> **Source data**:
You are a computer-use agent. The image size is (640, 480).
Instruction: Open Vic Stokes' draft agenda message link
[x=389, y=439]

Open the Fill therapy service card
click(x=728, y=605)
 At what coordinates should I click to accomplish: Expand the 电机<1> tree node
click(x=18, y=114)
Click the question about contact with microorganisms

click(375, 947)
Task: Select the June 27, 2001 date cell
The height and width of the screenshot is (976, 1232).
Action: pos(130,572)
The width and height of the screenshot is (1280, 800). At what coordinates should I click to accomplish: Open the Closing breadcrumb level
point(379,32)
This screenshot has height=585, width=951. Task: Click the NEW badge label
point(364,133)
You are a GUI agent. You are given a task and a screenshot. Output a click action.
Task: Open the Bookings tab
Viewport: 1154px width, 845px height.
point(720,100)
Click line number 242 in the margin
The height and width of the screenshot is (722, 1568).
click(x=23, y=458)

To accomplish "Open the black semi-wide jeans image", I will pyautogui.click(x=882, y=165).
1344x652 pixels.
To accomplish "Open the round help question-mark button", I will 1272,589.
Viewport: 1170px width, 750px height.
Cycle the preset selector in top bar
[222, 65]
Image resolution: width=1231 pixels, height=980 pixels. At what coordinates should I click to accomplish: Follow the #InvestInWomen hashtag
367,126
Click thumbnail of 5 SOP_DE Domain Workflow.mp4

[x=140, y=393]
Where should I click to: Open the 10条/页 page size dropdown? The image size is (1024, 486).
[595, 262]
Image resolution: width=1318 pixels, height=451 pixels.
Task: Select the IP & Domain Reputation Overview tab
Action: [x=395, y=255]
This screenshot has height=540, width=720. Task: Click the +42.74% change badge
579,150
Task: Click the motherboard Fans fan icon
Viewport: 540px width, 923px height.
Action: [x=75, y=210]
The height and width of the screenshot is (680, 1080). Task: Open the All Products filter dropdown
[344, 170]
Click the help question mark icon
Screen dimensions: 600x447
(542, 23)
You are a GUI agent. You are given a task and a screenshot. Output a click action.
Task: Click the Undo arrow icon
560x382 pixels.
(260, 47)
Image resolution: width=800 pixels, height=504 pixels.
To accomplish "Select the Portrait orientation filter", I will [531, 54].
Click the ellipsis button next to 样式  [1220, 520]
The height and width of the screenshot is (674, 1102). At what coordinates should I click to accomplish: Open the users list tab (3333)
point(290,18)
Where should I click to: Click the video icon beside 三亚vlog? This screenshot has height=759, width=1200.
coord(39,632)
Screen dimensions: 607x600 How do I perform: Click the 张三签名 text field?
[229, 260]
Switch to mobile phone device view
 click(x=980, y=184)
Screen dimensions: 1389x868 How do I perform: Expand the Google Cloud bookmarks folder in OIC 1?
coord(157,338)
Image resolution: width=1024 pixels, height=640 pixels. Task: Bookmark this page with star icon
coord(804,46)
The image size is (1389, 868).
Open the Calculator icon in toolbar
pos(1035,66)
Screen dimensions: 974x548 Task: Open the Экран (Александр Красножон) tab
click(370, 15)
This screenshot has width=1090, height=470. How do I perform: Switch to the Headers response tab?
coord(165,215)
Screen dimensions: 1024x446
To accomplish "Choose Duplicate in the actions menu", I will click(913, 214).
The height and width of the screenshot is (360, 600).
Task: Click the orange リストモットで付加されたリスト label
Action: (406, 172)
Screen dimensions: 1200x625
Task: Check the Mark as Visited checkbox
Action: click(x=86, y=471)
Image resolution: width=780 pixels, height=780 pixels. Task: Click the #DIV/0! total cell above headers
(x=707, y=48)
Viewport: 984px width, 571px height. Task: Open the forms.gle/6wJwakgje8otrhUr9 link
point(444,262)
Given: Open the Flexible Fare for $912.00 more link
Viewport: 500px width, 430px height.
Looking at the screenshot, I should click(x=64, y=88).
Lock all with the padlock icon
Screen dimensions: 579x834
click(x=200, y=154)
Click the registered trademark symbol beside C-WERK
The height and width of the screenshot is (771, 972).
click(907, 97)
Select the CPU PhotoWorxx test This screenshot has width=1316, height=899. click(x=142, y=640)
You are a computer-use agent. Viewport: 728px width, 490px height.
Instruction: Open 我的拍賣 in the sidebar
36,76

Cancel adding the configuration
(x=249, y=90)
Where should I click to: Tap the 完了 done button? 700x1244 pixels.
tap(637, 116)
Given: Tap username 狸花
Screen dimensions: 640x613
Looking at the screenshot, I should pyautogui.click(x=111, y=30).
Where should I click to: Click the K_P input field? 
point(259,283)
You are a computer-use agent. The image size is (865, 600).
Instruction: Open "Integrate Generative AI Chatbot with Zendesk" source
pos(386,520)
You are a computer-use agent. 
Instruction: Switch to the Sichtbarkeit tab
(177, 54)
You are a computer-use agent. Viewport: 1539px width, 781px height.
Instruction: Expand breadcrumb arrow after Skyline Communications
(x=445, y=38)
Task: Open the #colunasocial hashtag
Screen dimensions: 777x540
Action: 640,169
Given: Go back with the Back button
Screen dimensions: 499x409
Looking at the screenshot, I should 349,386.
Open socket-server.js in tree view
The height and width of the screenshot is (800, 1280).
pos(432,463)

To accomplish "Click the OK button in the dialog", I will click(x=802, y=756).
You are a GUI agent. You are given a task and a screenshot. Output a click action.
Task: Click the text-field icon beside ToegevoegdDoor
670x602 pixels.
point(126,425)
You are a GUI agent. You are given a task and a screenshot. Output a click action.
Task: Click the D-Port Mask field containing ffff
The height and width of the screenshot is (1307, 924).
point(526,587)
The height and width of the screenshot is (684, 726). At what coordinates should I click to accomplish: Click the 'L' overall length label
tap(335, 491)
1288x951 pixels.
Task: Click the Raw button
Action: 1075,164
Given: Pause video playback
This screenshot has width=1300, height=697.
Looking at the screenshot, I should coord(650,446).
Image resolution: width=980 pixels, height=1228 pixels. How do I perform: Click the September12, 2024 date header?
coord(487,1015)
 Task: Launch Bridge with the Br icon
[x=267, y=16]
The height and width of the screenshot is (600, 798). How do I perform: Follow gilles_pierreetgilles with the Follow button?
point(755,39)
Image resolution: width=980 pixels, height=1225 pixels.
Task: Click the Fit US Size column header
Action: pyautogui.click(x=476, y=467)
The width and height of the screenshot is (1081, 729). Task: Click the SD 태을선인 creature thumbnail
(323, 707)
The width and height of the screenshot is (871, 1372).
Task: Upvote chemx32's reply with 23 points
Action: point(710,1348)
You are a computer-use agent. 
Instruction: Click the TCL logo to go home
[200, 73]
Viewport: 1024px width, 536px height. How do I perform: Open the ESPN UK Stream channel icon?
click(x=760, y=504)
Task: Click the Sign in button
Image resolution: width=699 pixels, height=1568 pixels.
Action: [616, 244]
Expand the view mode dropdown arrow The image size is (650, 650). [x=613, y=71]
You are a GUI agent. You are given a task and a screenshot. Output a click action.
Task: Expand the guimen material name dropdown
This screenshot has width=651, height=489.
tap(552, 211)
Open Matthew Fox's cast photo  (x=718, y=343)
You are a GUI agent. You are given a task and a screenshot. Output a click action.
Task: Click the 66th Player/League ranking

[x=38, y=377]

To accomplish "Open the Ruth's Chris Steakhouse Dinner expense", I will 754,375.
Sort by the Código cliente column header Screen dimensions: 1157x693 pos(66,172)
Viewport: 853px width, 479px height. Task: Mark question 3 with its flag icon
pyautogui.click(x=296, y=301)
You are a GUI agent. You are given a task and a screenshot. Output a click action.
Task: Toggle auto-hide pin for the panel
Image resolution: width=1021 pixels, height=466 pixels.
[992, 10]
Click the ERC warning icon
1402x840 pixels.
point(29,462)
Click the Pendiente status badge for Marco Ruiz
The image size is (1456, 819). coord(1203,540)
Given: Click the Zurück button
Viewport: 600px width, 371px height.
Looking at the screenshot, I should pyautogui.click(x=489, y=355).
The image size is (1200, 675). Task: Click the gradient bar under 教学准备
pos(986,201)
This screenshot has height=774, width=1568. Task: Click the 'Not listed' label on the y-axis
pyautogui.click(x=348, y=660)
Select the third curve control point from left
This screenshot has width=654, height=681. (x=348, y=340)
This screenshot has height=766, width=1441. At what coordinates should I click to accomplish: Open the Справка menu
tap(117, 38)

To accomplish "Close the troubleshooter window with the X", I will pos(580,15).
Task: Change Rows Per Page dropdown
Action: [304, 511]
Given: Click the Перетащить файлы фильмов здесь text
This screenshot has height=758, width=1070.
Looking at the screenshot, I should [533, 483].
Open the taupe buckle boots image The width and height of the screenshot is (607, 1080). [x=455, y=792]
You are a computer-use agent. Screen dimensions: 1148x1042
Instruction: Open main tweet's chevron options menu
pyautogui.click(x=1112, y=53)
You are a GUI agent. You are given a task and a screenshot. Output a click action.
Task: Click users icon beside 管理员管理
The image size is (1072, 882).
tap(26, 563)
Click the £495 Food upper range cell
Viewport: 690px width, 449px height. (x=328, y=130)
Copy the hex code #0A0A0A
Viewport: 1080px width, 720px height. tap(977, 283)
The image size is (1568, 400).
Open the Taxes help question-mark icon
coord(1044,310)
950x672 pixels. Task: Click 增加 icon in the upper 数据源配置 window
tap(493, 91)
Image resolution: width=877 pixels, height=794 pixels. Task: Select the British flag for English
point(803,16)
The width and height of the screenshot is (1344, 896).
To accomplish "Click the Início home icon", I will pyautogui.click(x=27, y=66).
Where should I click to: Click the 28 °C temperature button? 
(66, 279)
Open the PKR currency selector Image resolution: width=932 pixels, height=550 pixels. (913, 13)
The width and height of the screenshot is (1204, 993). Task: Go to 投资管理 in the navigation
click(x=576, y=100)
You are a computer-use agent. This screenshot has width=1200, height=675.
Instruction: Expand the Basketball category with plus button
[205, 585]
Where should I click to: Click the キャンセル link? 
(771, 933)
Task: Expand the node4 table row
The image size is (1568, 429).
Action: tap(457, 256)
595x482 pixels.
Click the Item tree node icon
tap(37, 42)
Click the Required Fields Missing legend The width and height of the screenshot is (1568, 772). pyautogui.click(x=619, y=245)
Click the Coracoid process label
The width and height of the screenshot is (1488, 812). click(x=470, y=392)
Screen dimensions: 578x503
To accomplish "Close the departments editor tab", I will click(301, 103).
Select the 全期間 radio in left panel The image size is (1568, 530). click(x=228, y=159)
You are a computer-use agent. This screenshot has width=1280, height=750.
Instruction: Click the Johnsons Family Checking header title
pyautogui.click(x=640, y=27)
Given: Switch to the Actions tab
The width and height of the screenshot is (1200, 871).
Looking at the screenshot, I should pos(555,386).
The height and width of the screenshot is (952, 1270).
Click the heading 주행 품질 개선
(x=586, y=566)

> **What you should do**:
Only the lines with "panel" are needed; find them in the records and copy each one.

> **Task output**:
Task: Toggle auto-hide pin for the panel
Select the 全期間 radio in left panel The image size is (1568, 530). click(x=228, y=159)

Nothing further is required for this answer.